*WORK REQUIRED:* Find every line of the entries below that contains the word "Open" and copy each of those lines in full.

*RECORDS FOR THE EXERCISE:*

[START]

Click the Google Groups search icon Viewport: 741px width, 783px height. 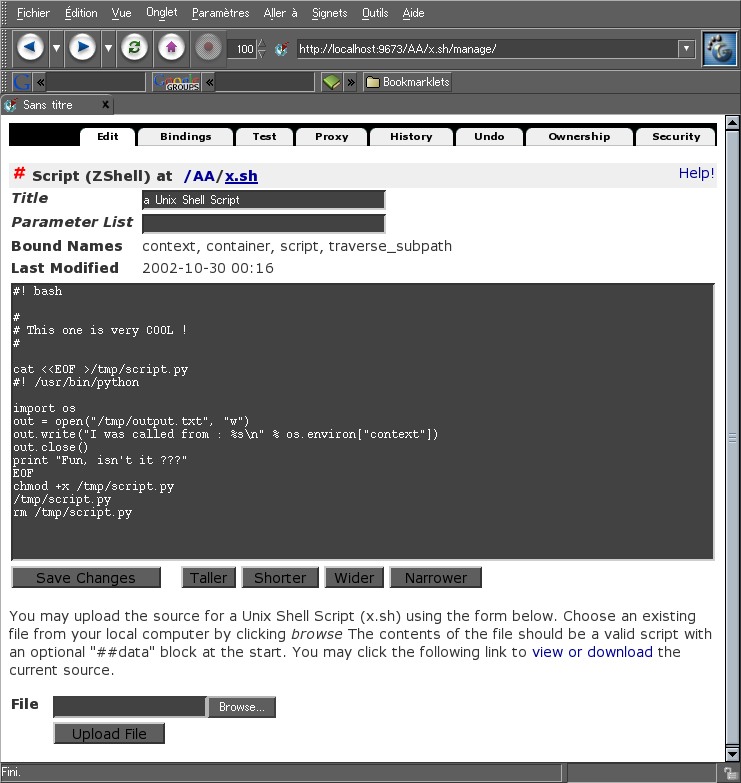tap(176, 82)
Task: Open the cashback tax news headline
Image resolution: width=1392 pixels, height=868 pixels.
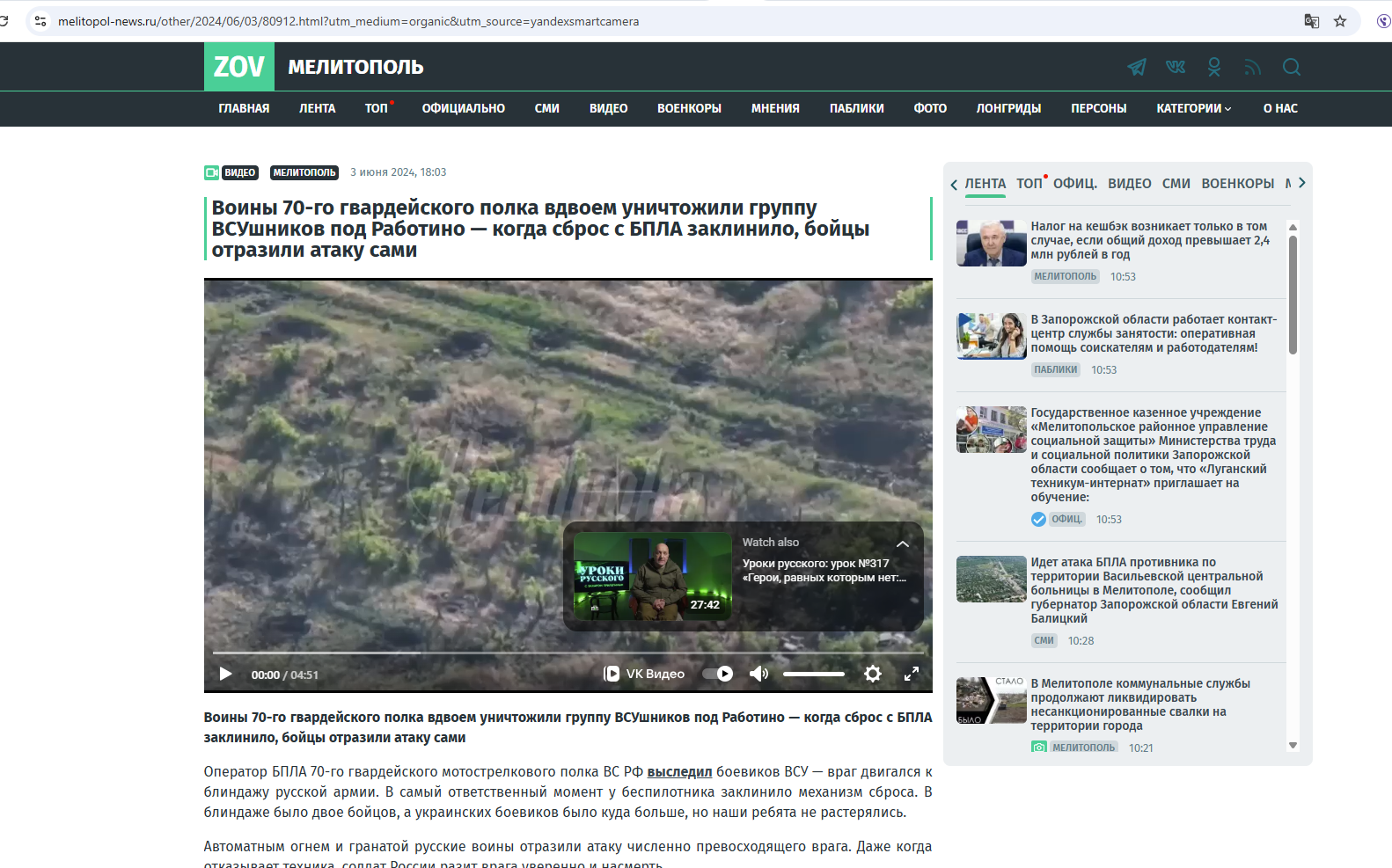Action: pos(1149,240)
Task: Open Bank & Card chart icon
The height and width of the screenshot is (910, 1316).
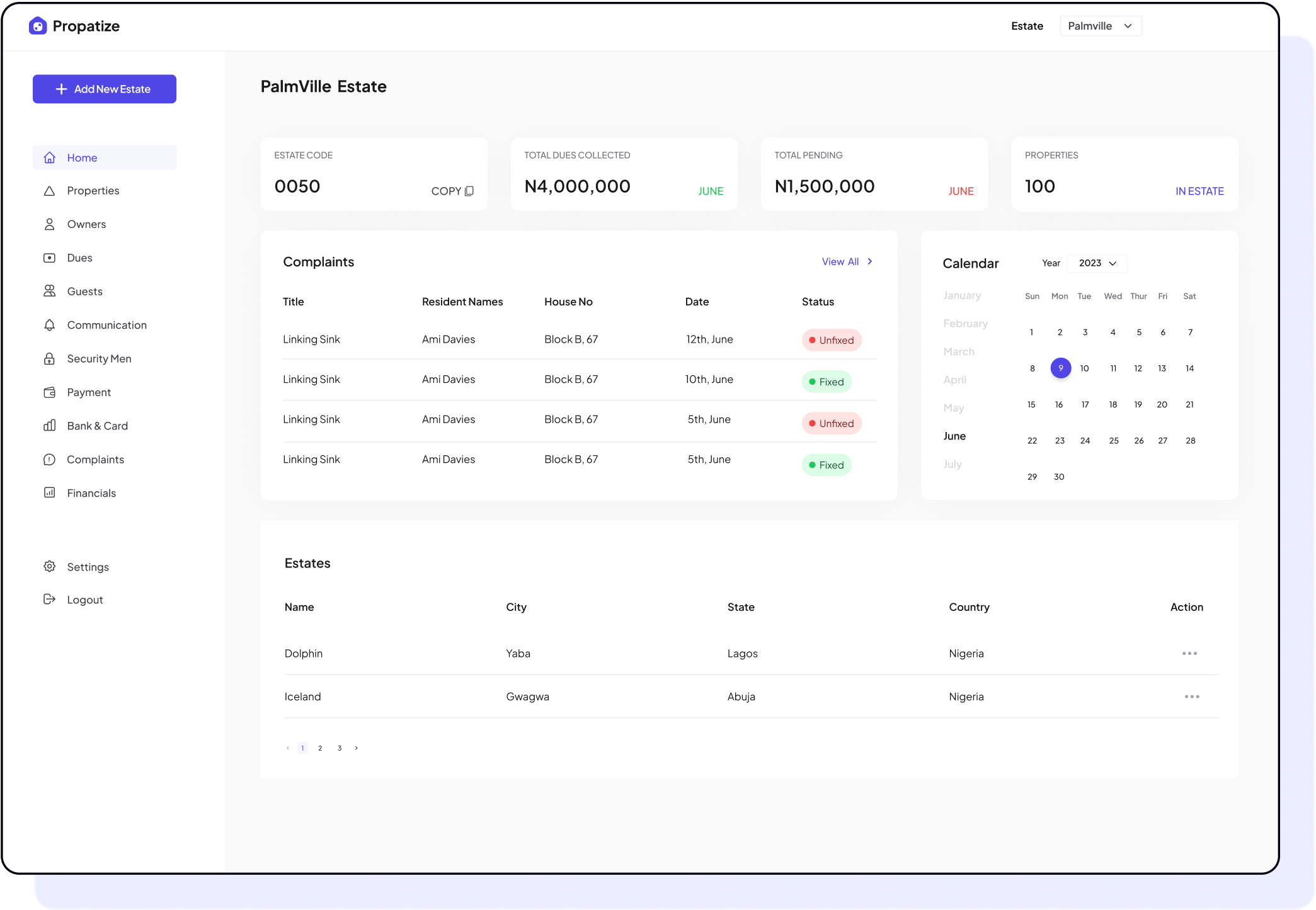Action: [49, 426]

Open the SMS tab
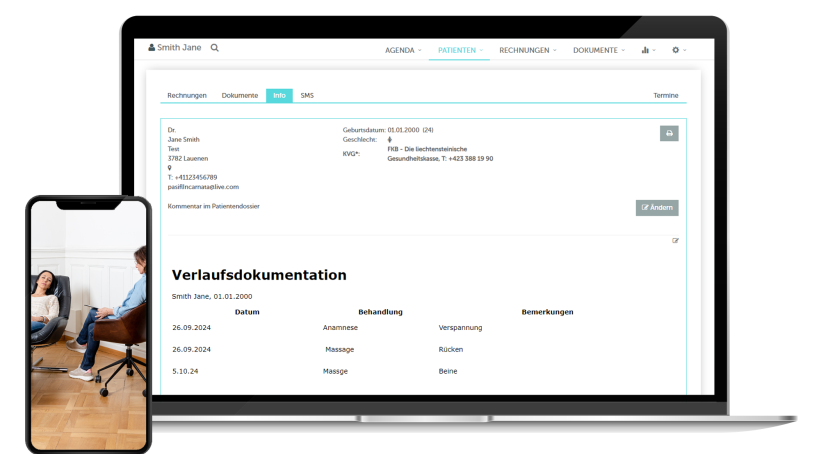[x=307, y=96]
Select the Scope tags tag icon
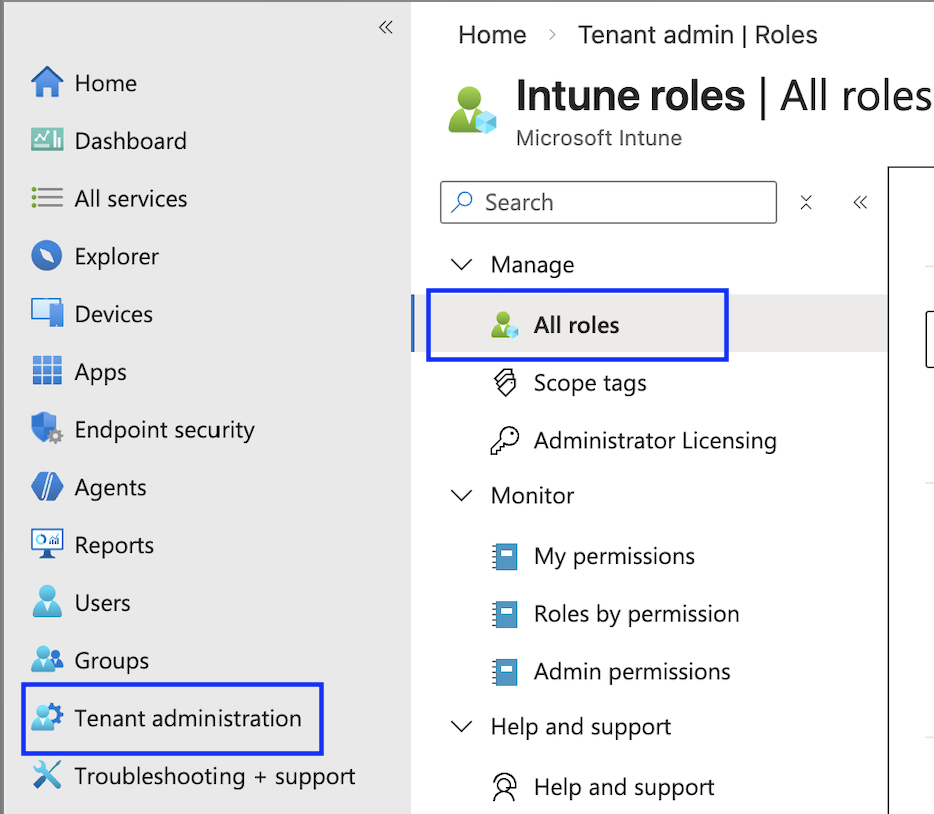Screen dimensions: 934x814 click(x=505, y=383)
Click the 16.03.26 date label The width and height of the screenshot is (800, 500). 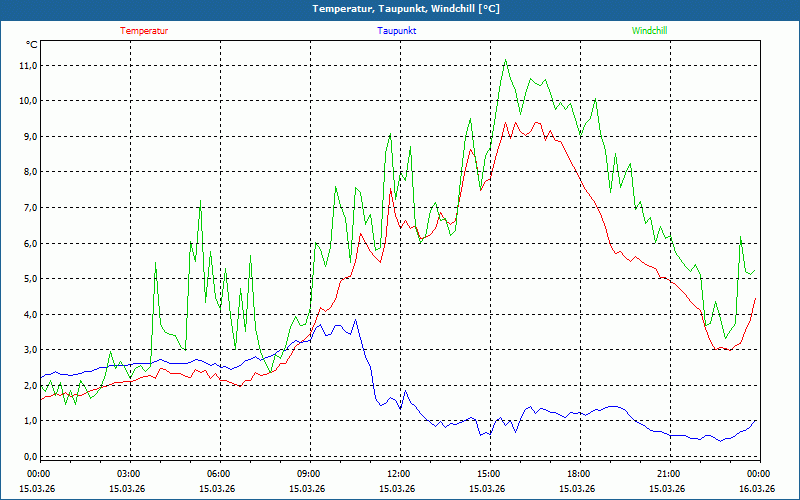click(757, 489)
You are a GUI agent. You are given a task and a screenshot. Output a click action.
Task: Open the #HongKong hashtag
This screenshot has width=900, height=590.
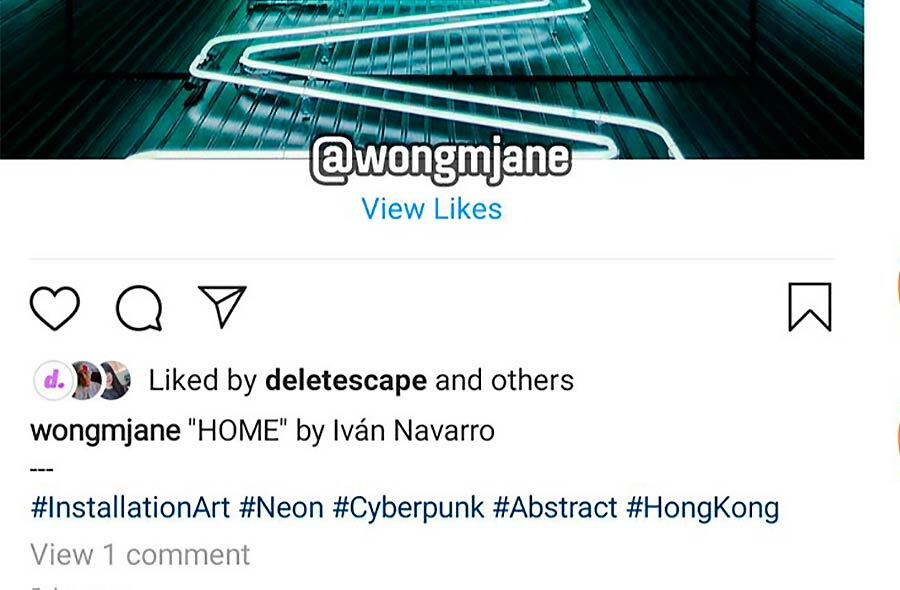click(x=703, y=508)
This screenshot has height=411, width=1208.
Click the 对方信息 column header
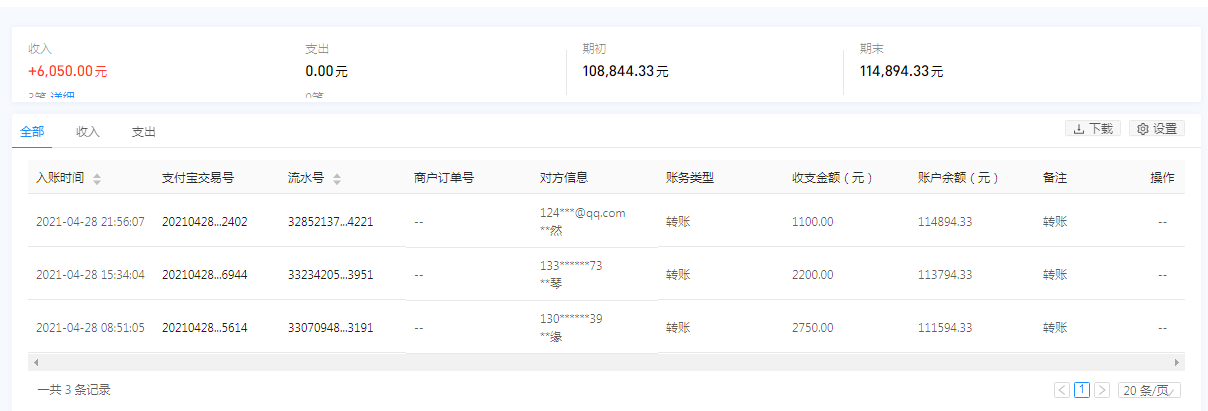pos(563,178)
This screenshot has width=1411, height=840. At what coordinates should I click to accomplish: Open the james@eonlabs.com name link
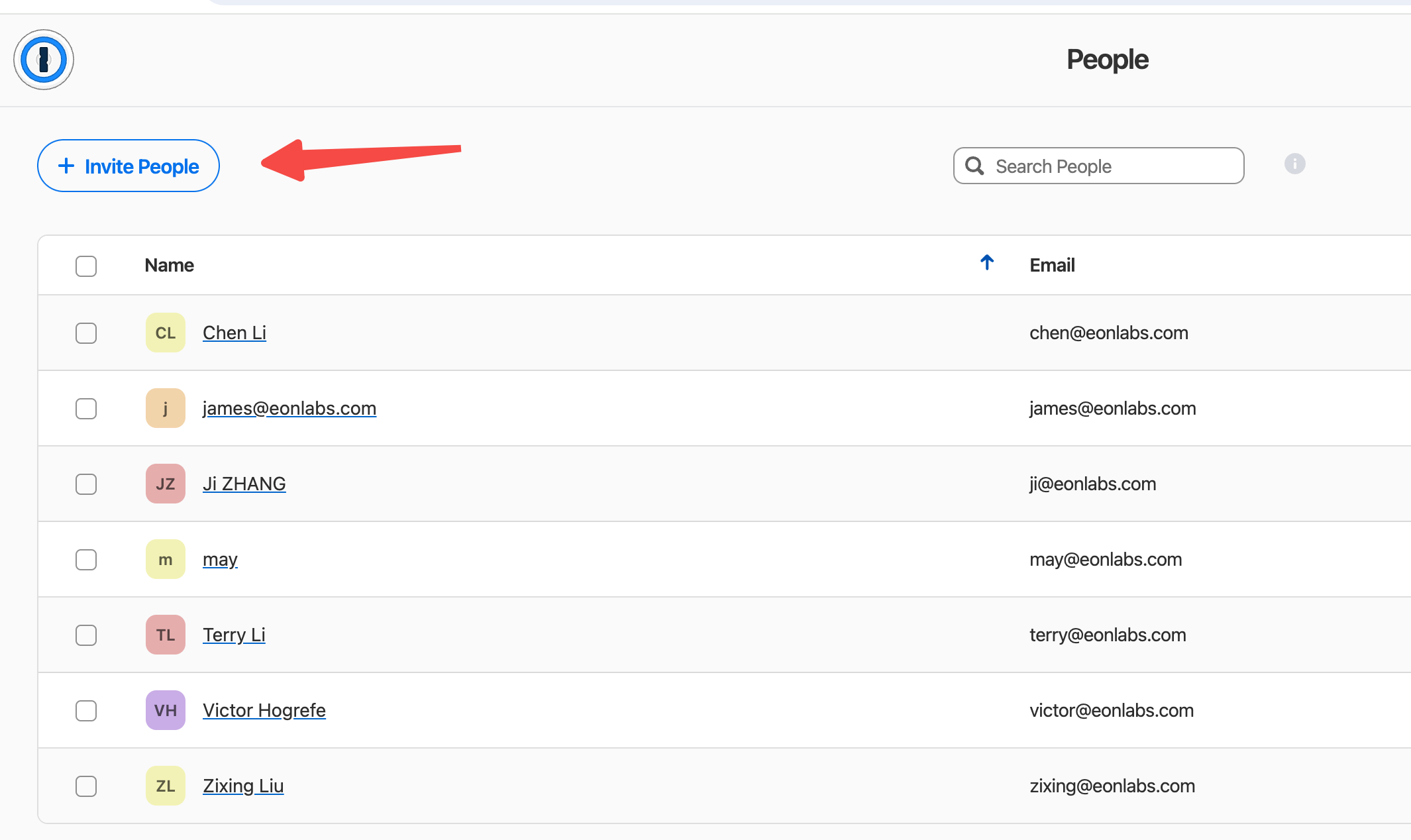[289, 408]
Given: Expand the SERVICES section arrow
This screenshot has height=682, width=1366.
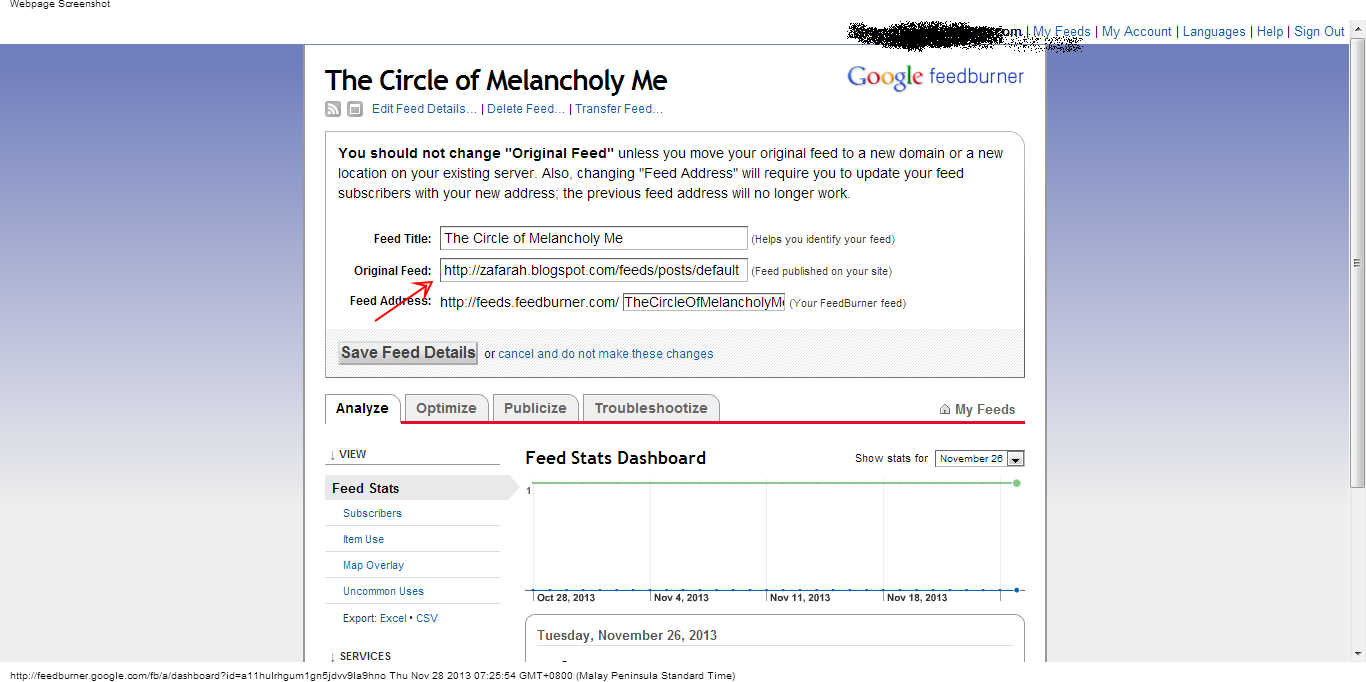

[END]

*RESULT OF THIS EXERCISE:*
Task: Open the cashback tax news headline
Task: Open Bank & Card chart icon
Open the SMS tab
Task: Open the #HongKong hashtag
This screenshot has width=1411, height=840. At what coordinates should I click to accomplish: Open the james@eonlabs.com name link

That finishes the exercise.